As Bear Stearns tumbled to its demise, Treasury was concerned with propping up the two giant GSE players in the mortgage backed securities market, Freddie Mac and Fanny Mae. There was also concern about the share price of other financial institutions, particularly those that could borrow from the Fed. Many believed that Bear Stearns and later Lehman Brothers, which slid into bankruptcy after the government refused to assist the firm, collapsed because of bear raids, that is traders who combined short selling with rumors to drove down the share price. The SEC opened investigations which are still in progress.

Those fears prompted the SEC to issue a ban on short selling in the shares of a limited number of securities. That ban was expanded in August 2008 and continued into October 2008 when it ended. During the same period regulators in the UK, Germany, Australia and Japan followed with short sale bans which ran longer than the one imposed by the SEC.
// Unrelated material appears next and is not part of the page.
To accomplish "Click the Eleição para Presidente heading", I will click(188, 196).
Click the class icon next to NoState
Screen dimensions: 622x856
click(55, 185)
The SEC’s ban resulted in a storm of criticism. Many viewed it an unprecedented intervention into the markets. In a letter to then-Chairman Cox dated September 30, 2008 however, Congressman Markey requested the basis for the Commission’s approval of the repeal of NYSE Rule 80A, the so-called collar rule. That rule restricted certain program trading when there is an up or down movement of 2% from the previous day close.

Days before Congressman Markey’s letter, the SEC Inspector General issued a report which was highly critical of the actions of the Divisions of Trading and Markets and Corporation Finance regarding the collapse of Bear Stearns. Indeed, the report stated that the failure of Corp Fin to conduct a timely review of the investment firm’s most recent 10-K deprived investors of important information which may have helped quell the rumors which swirled about the firm as its share price tumbled.

Following the termination of the SEC’s short sale ban then Chairman Cox called the ban an egregious error undertaken only because of pressure from Treasury and the Fed. Now however, the SEC has come full circle — it is reconsidering rules which could limit the impact of short selling. If adopted, those rules will not become effective for months.